Did You Know That Stronger Glutes Can Ease Lower Back Pain? Here Are 3 Exercises That Can Help

Photo: Getty Images/nicoletaionescu
Baby got lower back pain, and it could be because of your buns, hun! “Your low back muscles can and will compensate for inactive glutes,” says Natalie Sampson, DPT, owner of Symmetry Physical Therapy in Calabasas, California. “Glutes can be inactive from weakness, or because they are tight or restricted.”

In particular, your gluteus medius—located on the lateral side of the hip—is one of the main pelvic stabilizers, and if it’s not strong enough or doesn’t have the range of motion that it needs to keep your hips in place as you move, your lower back will end up putting in overtime. “If you have weakness in one or both sides, your back muscles have to overcompensate and work harder,” she adds.

Experts In This Article

Everyone experiences lower back pain differently. It might feel achy or sharp. You may even find that your pain starts off being sharp, and then transitions into being dull and achy. It’s very individualized, but any pain should alert you to pay attention to your body.

One of the instances when you might notice it most is when you’re walking. “When you’re taking a step with your right foot, your left foot comes off of the ground. Your gluteus medius on the right side is keeping your pelvis from dropping, and your low back muscles on the left are also helping,” explains Dr. Sampson. “It’s a crisscross pattern. Right sided glutes come on, and the left sided low back comes on. If the right glute is weak, the left side of the lower back has to work even harder to stabilize you.”

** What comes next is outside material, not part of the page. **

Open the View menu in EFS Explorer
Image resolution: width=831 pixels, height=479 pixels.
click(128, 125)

Of course, weak glutes are just one reason you might experience lower back pain. Another common cause is tight hamstrings. “It’s called the glute-hamstring complex,” says Dr. Sampson. “If [your hamstrings are] tight, you can’t access your glutes. They become disabled, so your low back will make up for it.”

Dr. Sampson suggests these three exercises that use a resistance band to activate and strengthen your glutes. You can do them on their own, but they can also be helpful to practice before walking, running, or hiking to get your glutes firing before activity so that they're primed to do what they’re supposed to once you're on the move.

Banded Squats

A squat is a movement you're probably familiar with. “Adding resistance bands will allow you to activate the gluteus medius,” says Dr. Sampson.

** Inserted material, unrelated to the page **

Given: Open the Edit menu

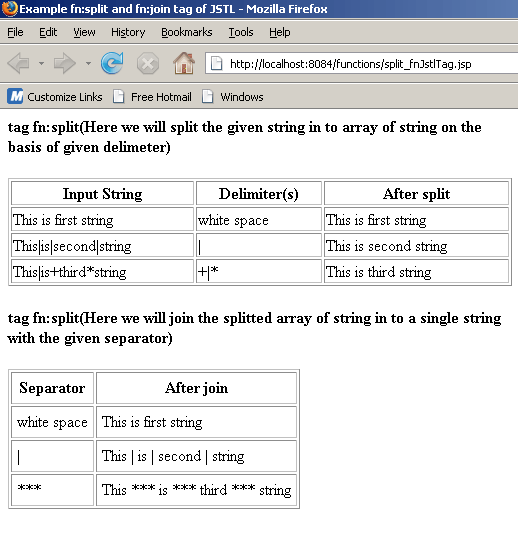Looking at the screenshot, I should pos(48,32).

  1. Place your resistance band around both shins. Create tension by starting with your feet slightly wider than hip-width apart.
  2. Bend your knees to lower your torso, placing the weight in your heels.
  3. Drive through the heels to bring yourself back to a standing position, squeezing through your glutes at the top.
  4. Do 10 reps three times.

Keep the tension in band through the entirety of the exercise, not allowing the knees to collapse in.

Make sure your squat form is on target:

Banded Sidestep

“Sometimes your glutes aren’t activated, and if you give them more range, they’ll work for you,” says Dr. Sampson. Working the lateral motion with a resistance band can help.

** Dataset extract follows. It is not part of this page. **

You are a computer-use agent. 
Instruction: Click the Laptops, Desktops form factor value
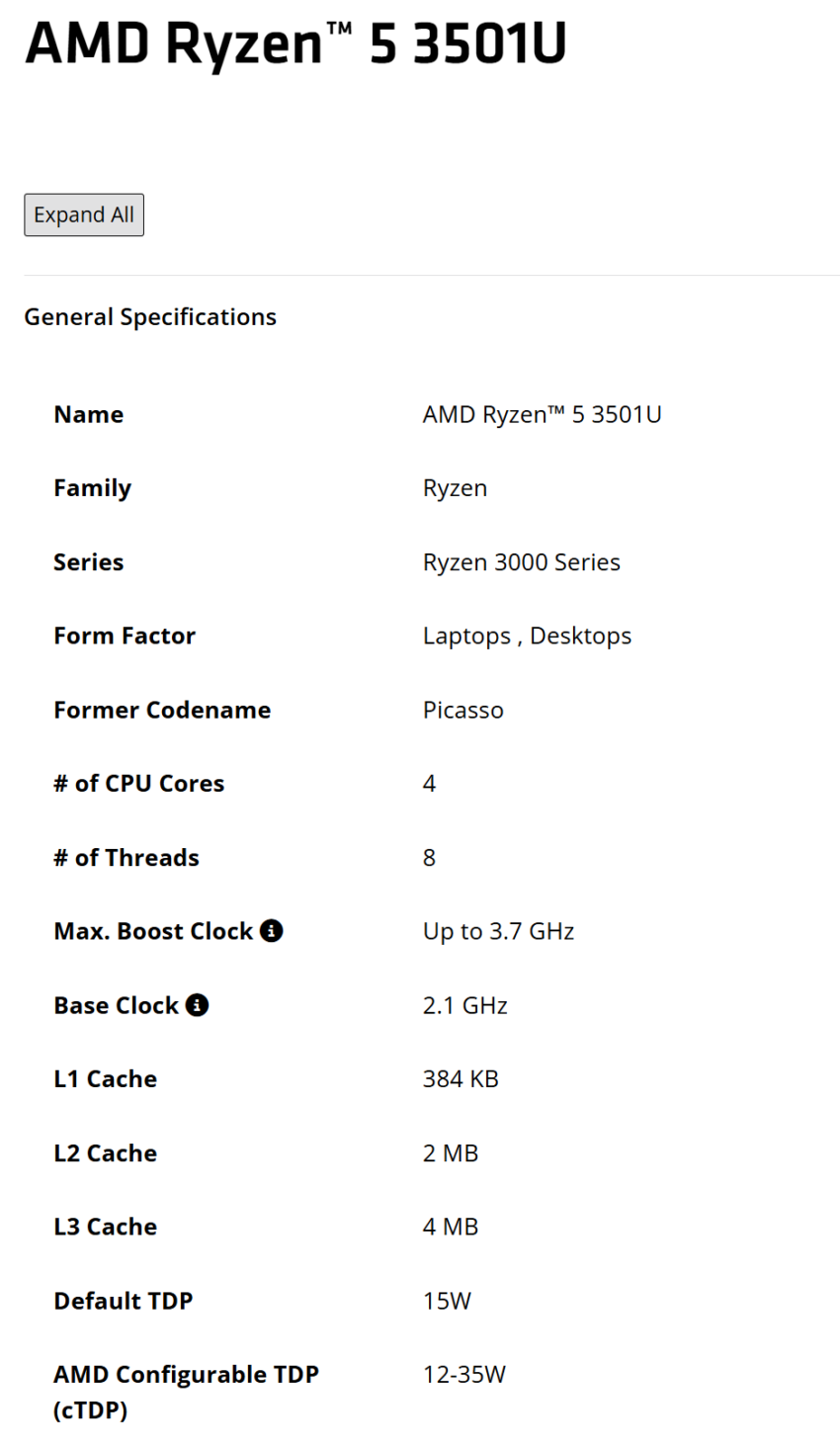(x=527, y=636)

  1. With the band around your shins, start with your feet hip-width apart. Push your weight back through your heels into a semi-squat position.
  2. Step out to the side five times to the right, and then five times back to the left.
  3. Repeat three times.

Make sure you “keep your trunk from leaning to the side, keep your feet parallel and lead with the heel as you step out,” says Dr. Sampson. “If you can’t keep the trunk from leaning, reduce the range of motion."

Banded Front Step

This move will add strength to your glutes to prevent overcompensation.

  1. Start with the band around your shins, feet hip-width apart.
  2. Step forward five times and backward five times.
  3. Complete three sets.

Keep your knees over your feet, and your legs parallel. “Make sure to take a big reach back with the foot,” Dr. Sampson says.